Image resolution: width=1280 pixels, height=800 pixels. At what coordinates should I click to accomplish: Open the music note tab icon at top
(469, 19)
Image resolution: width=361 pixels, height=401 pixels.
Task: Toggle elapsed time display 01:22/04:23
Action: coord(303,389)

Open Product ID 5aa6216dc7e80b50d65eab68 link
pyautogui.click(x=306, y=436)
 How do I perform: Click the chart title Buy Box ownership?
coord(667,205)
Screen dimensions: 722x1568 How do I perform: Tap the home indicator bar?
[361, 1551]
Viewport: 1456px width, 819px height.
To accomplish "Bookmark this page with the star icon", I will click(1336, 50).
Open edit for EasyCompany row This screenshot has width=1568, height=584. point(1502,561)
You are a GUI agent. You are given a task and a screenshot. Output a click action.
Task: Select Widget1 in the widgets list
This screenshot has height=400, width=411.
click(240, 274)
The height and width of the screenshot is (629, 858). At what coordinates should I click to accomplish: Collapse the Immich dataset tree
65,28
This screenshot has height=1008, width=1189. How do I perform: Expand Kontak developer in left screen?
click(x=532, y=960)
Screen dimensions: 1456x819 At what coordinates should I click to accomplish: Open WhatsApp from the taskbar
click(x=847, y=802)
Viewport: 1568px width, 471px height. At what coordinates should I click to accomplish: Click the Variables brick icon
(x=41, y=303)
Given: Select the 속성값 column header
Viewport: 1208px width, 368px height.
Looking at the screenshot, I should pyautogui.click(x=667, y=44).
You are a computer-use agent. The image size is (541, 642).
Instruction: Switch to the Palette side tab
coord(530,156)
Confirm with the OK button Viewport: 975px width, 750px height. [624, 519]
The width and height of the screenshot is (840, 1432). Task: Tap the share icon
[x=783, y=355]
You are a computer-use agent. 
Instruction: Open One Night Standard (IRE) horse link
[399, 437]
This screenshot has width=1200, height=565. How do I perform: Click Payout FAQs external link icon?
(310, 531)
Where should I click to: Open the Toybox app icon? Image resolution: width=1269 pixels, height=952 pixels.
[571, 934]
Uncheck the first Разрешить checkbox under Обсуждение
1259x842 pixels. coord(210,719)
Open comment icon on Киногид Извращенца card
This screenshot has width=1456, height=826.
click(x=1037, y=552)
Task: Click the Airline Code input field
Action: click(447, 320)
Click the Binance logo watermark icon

What is needed:
Repeat every line of the data precisely.

Result of this task:
Image resolution: width=1280 pixels, height=800 pixels. At what coordinates should I click to accomplish: Open the music note tab icon at top
(469, 19)
Image resolution: width=361 pixels, height=401 pixels.
Task: Toggle elapsed time display 01:22/04:23
Action: coord(303,389)

Open Product ID 5aa6216dc7e80b50d65eab68 link
pyautogui.click(x=306, y=436)
 How do I perform: Click the chart title Buy Box ownership?
coord(667,205)
Screen dimensions: 722x1568 How do I perform: Tap the home indicator bar?
[361, 1551]
Viewport: 1456px width, 819px height.
To accomplish "Bookmark this page with the star icon", I will click(1336, 50).
Open edit for EasyCompany row This screenshot has width=1568, height=584. point(1502,561)
You are a GUI agent. You are given a task and a screenshot. Output a click action.
Task: Select Widget1 in the widgets list
This screenshot has height=400, width=411.
click(240, 274)
The height and width of the screenshot is (629, 858). At what coordinates should I click to accomplish: Collapse the Immich dataset tree
65,28
This screenshot has height=1008, width=1189. How do I perform: Expand Kontak developer in left screen?
click(x=532, y=960)
Screen dimensions: 1456x819 At what coordinates should I click to accomplish: Open WhatsApp from the taskbar
click(x=847, y=802)
Viewport: 1568px width, 471px height. At what coordinates should I click to accomplish: Click the Variables brick icon
(x=41, y=303)
Given: Select the 속성값 column header
Viewport: 1208px width, 368px height.
Looking at the screenshot, I should pyautogui.click(x=667, y=44).
You are a computer-use agent. The image size is (541, 642).
Instruction: Switch to the Palette side tab
coord(530,156)
Confirm with the OK button Viewport: 975px width, 750px height. [624, 519]
The width and height of the screenshot is (840, 1432). Task: Tap the share icon
[x=783, y=355]
You are a computer-use agent. 
Instruction: Open One Night Standard (IRE) horse link
[399, 437]
This screenshot has width=1200, height=565. How do I perform: Click Payout FAQs external link icon?
(310, 531)
Where should I click to: Open the Toybox app icon? Image resolution: width=1269 pixels, height=952 pixels.
[571, 934]
Uncheck the first Разрешить checkbox under Обсуждение
1259x842 pixels. coord(210,719)
Open comment icon on Киногид Извращенца card
This screenshot has width=1456, height=826.
click(x=1037, y=552)
Task: Click the Airline Code input field
Action: click(447, 320)
Click the Binance logo watermark icon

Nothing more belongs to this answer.